Quick singles resulted in players asking for time to breathe before the next delivery.
The match included a week-long warm up climbing a vast mountain – as well as carrying the entire pitch and kit up high above the clouds.
The game was played at 5,730 metres (18,910 feet), in the dusty and icy crater just below the dormant volcano's 5,895-metre summit
The teams, including England's Ashes bowling hero Ashley Giles and South African icon Makhaya Ntini, the country's first black Test player, trekked to the roof of Africa before dawn and played 10 overs each of a Twenty20 game before cloud stopped play.
Balls powered off the bat, soaring into the freezing sky towards stretches of snow, before smashing into the volcanic dust that covered the pitch. Some players, running in the thin air with half the level of oxygen as at sea level, behaved as if punch drunk. Altitude made some retch.
While yet to be verified by the Guinness Book of Records, umpires said the cricketers had earned themselves a place on the record books, with the game smashing the previous match at altitude at Everest base camp by over 600 metres, or almost 2,000 feet. Short of playing with oxygen tanks on Everest’s flanks, it seems unlikely anyone will beat this record again.
For AFP, sitting in the dust while filing photographs and text via a satellite dish also hauled up to the top of vast massif, it broke the record for the highest story sent.
On the match day, climbing began soon after midnight, with the game played hours after dawn.

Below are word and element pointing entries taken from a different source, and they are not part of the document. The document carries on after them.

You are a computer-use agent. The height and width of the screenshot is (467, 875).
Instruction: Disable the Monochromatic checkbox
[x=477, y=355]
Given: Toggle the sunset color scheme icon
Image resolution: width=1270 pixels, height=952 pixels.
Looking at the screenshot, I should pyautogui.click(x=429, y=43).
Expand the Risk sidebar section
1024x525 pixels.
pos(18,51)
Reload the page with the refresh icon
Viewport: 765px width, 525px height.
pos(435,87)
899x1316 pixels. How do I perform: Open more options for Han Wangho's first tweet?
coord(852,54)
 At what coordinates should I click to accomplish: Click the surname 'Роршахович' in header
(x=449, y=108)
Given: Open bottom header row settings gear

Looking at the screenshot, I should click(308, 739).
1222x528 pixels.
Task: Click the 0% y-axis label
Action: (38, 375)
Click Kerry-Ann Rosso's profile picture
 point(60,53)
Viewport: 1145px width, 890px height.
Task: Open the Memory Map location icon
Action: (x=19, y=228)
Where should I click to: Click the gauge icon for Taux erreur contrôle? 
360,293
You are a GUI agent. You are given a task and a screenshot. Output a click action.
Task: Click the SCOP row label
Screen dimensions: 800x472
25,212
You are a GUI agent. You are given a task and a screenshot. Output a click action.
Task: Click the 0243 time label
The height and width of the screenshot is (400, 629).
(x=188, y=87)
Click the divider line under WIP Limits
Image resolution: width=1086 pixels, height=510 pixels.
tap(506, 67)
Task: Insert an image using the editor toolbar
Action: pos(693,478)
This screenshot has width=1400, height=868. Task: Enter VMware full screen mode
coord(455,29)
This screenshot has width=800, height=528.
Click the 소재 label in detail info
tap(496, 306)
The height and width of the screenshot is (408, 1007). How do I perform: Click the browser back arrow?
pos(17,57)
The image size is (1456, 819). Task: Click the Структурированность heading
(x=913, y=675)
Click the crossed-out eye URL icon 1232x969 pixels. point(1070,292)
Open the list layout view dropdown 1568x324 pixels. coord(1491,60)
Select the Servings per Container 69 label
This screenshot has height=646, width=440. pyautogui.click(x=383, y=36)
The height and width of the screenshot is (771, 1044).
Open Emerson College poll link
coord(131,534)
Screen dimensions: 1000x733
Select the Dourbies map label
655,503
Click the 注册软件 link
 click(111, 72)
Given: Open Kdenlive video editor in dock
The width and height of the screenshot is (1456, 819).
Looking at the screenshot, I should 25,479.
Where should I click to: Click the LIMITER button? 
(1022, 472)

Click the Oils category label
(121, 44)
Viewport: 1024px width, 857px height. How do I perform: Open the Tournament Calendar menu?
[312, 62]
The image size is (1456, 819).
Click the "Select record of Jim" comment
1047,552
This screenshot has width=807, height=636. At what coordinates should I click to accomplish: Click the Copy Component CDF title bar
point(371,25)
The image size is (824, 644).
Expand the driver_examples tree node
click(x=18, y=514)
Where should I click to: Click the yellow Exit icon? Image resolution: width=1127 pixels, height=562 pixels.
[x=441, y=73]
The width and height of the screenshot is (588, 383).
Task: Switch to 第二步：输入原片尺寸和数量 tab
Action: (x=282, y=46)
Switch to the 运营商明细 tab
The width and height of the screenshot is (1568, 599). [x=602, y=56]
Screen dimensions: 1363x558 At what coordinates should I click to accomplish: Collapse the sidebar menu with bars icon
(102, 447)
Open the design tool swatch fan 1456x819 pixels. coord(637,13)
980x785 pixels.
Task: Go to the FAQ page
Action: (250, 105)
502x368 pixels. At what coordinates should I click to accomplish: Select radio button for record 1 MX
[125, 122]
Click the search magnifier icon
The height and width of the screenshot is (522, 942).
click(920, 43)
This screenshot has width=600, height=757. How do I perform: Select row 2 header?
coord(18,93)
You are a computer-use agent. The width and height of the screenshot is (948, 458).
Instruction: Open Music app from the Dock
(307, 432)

Trying to file with freezing fingers -- and on a pitch with the appearance of an science fiction film set -- all seemed a little dreamy.
Climbing up the crater walls to film the match resulted in a pounding heart and head, and the lungs were barely able to get enough oxygen to breathe.
Tanzanian porters, who had spent a week carrying the plastic pitch up beyond the clouds, cheered as they saw their first live game, whooping wildly as the ball flew for six.
It was an eclectic, eccentric team, who made their slow, sweaty way up through the rainforests to the arctic desert high above, where the lines of hikers shuffled upwards with rasping breaths.
At night, the teams would squeeze into mess tents, singing songs and playing cards and dice. It was a week of intense friendships, punctuated with absurdity.
I shared a tiny tent -- hammered by freezing winds and bouts of snow – with England’s Giles.
On the scree slopes high above the clouds, in a painfully slow march upwards into the freezing pre-dawn air, playing a game of cricket seemed ever more absurd.
The paths each day grew steeper and narrower.
Around a third of all those who start the climb are reported to turn back from sickness.
There were those for whom the rock scrambles up Kilimanjaro’s cliffs were periods of terror. Others were hit hard by ferocious headaches from altitude sickness.
But all of the 30 person team – and the scores of Tanzanian porters without whom the expeditions depended upon – soldiered determinedly to the top.
For players in the charity game – raising funds for cancer research, anti-poaching wildlife efforts and to build Rwanda’s first international cricket pitch – many had a deeply personal motivation for reaching the top, beyond the prize of a world record game.
Celebrating afterwards in the lush green fields of coffee in the shadow of the great mountain, the words of Alan Curr, who played the previously highest game on Everest, seemed apt.
"I think they'll find that once it's done it was not all about the record; but raising funds, making new friends, and doing something that they will talk about forever,” Curr said.
Peter Martell is the AFP Nairobi deputy bureau chief.